At one point, Stephen told us about how political prisoners were treated after they left the detention center. For the rest of their lives, they had trouble finding housing and jobs because of the permanent political prisoner label on their record. As soon as Stephen told us this, I replied that it is not unlike how felons are treated in the United States today. We discussed this for a moment, and I gave him the name of Michelle Alexander’s book, The New Jim Crow: Mass Incarceration in the Age of Colorblindness. Stephen said he was eager to read this book about the human rights problems in the United States.

At the end of our tour, Stephen asked if we had any questions. I couldn’t help myself. I know that the way Taiwanese history is told in Taiwan is extremely controversial and political. The Nationalist Party is not some old, defeated regime. It is still one of the most influential political forces in Taiwan, and its Party loyalists do not like discussing the White Terror.

In fact, the reason I was in Taiwan was to attend to the funeral rites of my own father, who was himself a member of the Nationalist Party. My dad was a veteran of the Nationalist military and owed his own escape from China to the Nationalist government. He was loyal to the Party until the day he died and would have been livid to know that I was consorting with people telling stories of the White Terror.

So I couldn’t help but ask: What about the Nationalist side of the story? Were all Nationalists oppressors? Was my dad an oppressor for being loyal to this government? Having known my father, I can understand how the traumatic experiences of exile, the paranoia of war and survival, and the gratitude to a government that literally gave you salvation could lead to the kind of blind loyalty my father and many others like him have for this party. I worried that this museum could be very divisive and one-sided. How am I, the daughter of a man who owes everything to this party, to feel about this place?

And, as a Christian, I am called to promote reconciliation and peace.

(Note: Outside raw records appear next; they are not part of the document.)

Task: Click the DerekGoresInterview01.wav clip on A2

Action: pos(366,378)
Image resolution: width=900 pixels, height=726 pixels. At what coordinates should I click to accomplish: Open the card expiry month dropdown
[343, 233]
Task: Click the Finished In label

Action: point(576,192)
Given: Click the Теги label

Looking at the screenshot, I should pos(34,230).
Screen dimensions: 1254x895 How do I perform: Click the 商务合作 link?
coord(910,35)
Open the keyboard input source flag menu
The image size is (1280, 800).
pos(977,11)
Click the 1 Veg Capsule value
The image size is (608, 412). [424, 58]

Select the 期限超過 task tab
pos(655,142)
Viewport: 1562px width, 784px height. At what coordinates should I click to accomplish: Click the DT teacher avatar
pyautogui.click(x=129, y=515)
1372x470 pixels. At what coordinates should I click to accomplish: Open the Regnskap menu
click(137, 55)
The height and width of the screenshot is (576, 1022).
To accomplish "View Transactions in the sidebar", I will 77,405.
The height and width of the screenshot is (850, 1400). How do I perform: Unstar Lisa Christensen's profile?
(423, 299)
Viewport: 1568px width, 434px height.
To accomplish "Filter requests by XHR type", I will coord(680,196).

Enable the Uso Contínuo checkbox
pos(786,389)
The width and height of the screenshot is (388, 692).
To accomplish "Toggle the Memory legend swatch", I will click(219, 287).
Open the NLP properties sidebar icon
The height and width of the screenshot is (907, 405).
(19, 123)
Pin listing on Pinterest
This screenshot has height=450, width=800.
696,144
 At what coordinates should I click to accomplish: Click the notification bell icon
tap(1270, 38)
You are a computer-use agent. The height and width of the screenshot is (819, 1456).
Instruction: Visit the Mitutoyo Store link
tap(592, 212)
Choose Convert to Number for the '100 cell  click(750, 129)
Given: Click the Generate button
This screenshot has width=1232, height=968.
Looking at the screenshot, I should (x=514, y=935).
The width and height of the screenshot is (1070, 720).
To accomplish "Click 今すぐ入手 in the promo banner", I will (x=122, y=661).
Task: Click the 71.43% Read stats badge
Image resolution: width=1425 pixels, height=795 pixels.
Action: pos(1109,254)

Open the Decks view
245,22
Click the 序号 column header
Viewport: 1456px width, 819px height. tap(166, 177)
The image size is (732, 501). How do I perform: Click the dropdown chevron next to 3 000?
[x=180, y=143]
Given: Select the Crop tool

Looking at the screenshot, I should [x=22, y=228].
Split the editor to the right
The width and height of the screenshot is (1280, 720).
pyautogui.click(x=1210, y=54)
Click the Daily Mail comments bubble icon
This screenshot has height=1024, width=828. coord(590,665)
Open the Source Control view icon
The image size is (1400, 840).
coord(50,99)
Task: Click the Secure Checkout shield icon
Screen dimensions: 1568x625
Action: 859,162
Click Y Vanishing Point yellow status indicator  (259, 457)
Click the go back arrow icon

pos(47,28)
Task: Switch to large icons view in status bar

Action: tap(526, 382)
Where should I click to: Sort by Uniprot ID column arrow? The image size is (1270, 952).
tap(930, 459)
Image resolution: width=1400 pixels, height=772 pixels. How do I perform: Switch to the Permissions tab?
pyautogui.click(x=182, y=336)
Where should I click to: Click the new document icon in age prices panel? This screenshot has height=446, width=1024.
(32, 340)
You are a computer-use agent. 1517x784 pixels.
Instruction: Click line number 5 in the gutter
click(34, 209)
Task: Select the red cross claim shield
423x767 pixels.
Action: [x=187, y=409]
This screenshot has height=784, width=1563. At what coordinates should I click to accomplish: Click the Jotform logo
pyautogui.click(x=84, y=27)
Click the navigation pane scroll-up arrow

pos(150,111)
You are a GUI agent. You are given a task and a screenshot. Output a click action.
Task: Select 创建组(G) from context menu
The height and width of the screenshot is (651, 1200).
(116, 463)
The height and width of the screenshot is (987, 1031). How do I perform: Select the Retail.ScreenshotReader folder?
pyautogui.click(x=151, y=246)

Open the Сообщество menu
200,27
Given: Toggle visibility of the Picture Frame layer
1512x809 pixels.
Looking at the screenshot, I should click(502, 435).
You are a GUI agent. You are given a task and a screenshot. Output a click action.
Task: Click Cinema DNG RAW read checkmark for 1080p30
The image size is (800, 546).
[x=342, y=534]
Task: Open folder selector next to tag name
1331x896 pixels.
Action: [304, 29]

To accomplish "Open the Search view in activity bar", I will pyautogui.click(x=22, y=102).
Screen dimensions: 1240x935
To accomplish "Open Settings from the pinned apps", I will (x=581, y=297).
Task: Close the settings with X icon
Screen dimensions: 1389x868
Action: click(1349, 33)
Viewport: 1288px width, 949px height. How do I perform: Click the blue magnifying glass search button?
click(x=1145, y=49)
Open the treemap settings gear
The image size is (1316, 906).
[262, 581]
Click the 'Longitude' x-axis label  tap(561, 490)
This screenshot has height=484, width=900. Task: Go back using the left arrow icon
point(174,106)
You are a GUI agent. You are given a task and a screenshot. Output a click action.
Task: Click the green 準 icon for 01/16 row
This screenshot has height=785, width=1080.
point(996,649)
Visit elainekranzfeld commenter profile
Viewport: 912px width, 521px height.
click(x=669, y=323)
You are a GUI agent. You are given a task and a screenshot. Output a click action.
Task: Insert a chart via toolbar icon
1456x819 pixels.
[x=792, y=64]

As Paul writes in Ephesians, “[Christ] is our peace; in his flesh he has made both groups into one and has broken down the dividing wall, that is, the hostility between us.” (Ephesians 2:14) So, given the divisive politics of modern Taiwan around its own history-telling, I wondered: How was this museum breaking down hostilities and promoting peace?

I was grateful that Stephen heard my questions with compassion. One answer he gave was that soldiers like my father were some of most common victims of the White Terror. Because they had the closest ties to mainland China, they were often the first to be suspected of communism. And because they had no family in Taiwan, they were the easiest to dispose of. I remembered then how the government paranoia had affected my own family. My family left my father’s beloved Taiwan partly because the Nationalist government had started getting wary of church missionaries, and my mother–a Methodist missionary–began to fear deportation, which would separate our family.

This reminded me that there are no winners and losers when it comes to injustice and conflict. We are all losers as long as there is hurt and violation and killing.

50 years ago at the March on Washington, which many of our church members are about to commemorate in D.C., Dr. King looked out on the crowd and saw the so-called “oppressor”. And he said, “Many of our white brothers [and sisters], as evidenced by their presence here today, have come to realize that their destiny is tied up with our destiny and they have come to realize that their freedom is inextricably bound to our freedom.”

As you look at the conflicts in your own personal life and in our world today, how can you move past winners and losers? How might your actions change if you think about conflicts in terms of a common destiny, peace, and reconciliation?